As is clear from Table 10, the cells treated with the water suspension had a root length of 90% and an aerial weight of 90%, as compared with the control group.
27% and root weight increased 63%.

Example 10 (Growth-promoting effect of spinach seed treatment) A pot of vinyl chloride (30 x 30 cm, 36 holes) was filled with greenhouse fertilizer, and 14 spinach seeds (variety: Sentaro) were sown. After that, A268 obtained in the same manner as in Example 6
An aqueous suspension of the strain was irrigated with 1 ml per seed. Then, it was placed in a greenhouse at 22 ° C. and irrigated so that the surface did not dry. After 3 weeks, the root length of the seedling was measured and the fresh weight of the plant was measured. As a control, distilled water was irrigated in the same manner.
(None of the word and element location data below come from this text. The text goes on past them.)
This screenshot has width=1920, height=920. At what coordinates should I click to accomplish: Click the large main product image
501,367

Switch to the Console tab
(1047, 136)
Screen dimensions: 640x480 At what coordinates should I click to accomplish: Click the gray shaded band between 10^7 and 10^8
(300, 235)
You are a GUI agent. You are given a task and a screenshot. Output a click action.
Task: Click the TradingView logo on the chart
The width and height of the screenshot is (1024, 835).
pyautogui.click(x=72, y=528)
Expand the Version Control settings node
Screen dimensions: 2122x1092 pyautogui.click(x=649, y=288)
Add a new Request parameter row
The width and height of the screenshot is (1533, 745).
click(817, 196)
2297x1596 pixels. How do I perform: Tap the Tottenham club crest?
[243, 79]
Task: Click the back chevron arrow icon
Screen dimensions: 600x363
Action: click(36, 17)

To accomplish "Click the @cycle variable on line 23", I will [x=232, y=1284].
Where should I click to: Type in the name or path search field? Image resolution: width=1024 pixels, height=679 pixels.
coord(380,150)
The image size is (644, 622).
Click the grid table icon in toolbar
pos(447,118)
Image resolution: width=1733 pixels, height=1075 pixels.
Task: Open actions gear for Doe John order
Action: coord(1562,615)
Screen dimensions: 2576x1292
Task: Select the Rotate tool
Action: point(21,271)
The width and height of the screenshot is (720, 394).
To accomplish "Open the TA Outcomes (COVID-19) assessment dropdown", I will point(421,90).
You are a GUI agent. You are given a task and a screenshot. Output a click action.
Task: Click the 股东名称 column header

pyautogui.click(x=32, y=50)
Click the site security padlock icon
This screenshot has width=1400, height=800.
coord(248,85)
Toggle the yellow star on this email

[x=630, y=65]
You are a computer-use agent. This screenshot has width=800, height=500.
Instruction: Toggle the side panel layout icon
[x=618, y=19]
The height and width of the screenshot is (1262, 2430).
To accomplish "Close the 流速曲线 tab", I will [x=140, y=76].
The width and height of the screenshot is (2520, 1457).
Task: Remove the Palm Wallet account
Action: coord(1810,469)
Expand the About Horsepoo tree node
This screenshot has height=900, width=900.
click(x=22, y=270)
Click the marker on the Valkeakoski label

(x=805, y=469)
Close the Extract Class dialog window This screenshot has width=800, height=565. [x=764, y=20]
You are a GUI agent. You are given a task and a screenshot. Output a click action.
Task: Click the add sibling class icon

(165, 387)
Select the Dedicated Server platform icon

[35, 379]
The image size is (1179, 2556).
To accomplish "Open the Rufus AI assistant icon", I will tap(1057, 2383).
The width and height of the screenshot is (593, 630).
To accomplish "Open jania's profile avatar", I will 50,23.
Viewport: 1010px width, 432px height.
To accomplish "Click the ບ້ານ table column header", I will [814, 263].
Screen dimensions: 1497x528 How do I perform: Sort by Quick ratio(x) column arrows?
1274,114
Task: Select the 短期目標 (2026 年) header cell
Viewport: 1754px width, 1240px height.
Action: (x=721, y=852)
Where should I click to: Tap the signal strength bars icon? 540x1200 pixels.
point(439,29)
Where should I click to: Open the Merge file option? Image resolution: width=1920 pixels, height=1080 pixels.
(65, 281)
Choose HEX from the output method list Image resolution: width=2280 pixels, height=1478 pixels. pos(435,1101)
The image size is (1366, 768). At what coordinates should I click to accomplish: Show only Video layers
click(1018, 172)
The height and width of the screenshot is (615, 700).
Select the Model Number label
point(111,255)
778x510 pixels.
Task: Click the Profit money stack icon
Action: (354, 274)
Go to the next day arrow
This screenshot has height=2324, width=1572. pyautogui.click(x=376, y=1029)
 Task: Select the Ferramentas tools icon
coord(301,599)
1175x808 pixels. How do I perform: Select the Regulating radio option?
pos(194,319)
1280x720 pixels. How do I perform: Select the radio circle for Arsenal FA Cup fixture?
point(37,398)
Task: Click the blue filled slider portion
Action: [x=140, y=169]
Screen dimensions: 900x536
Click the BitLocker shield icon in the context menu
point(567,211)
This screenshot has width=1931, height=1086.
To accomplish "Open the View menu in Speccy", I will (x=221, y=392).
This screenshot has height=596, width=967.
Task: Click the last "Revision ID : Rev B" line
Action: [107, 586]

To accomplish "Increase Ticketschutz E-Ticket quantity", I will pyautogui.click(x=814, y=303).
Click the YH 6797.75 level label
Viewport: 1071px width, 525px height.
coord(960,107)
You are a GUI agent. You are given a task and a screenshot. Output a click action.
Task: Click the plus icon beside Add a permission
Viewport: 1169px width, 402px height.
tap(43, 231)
The results are shown in Table 11. There was no difference in the germination rate between the treated group and the control group.

[0069]

[Table 11] Table 11 ------------------------------------------- ------ Treatment area Root length fresh weight (cm / piece) (g / piece) ---------------------------- --------------------- Cell suspension in water 5.46 0.35 Control (water) 4.58 0.31 --------------- ----------------------------------

As is clear from Table 11, the cells treated with the water suspension had a root length of 19% and a fresh weight of 13% as compared with the control group.
Increased.

Claims (7)

[Claims] Claim: 1. Bacillus cir
culans ) and grows at 50 ° C. 2. A Bacillus cirlance
culans ), which has the action of controlling tobacco wilt and wilt of Solanaceae plants in the field and of promoting the growth of crops. 3. A strain of A268, which has been deposited at the Institute of Biotechnology, Institute of Biotechnology, with the accession number of FERM BP-5506, or its progeny, mutant or variant. Characterized in that it comprises a wherein microorganisms and / or their culture according to any one of claims 1 to 3 as an active ingredient, Pseudomonas solanacearum (Pseu domonas solanacearum) is a plant that occurs due An agent for controlling diseases, especially tobacco wilt and wilt of solanaceae. 5. A seed of Solanaceae the controlling agent according to claim 4, roots, due to the presence in plantations or soil, Pseudomonas solanacearum (Pseudomonas
a method for controlling plant diseases caused by Sola nacearum ), particularly tobacco wilt disease and solanaceous plant wilt disease. 6. A plant growth promoter comprising the microorganism according to any one of claims 1 to 3 and / or a culture thereof as an active ingredient. 7. A method for promoting plant growth, which comprises allowing the growth promoting agent according to claim 6 to be present in seeds, roots, cultivated areas of plants, or soil thereof.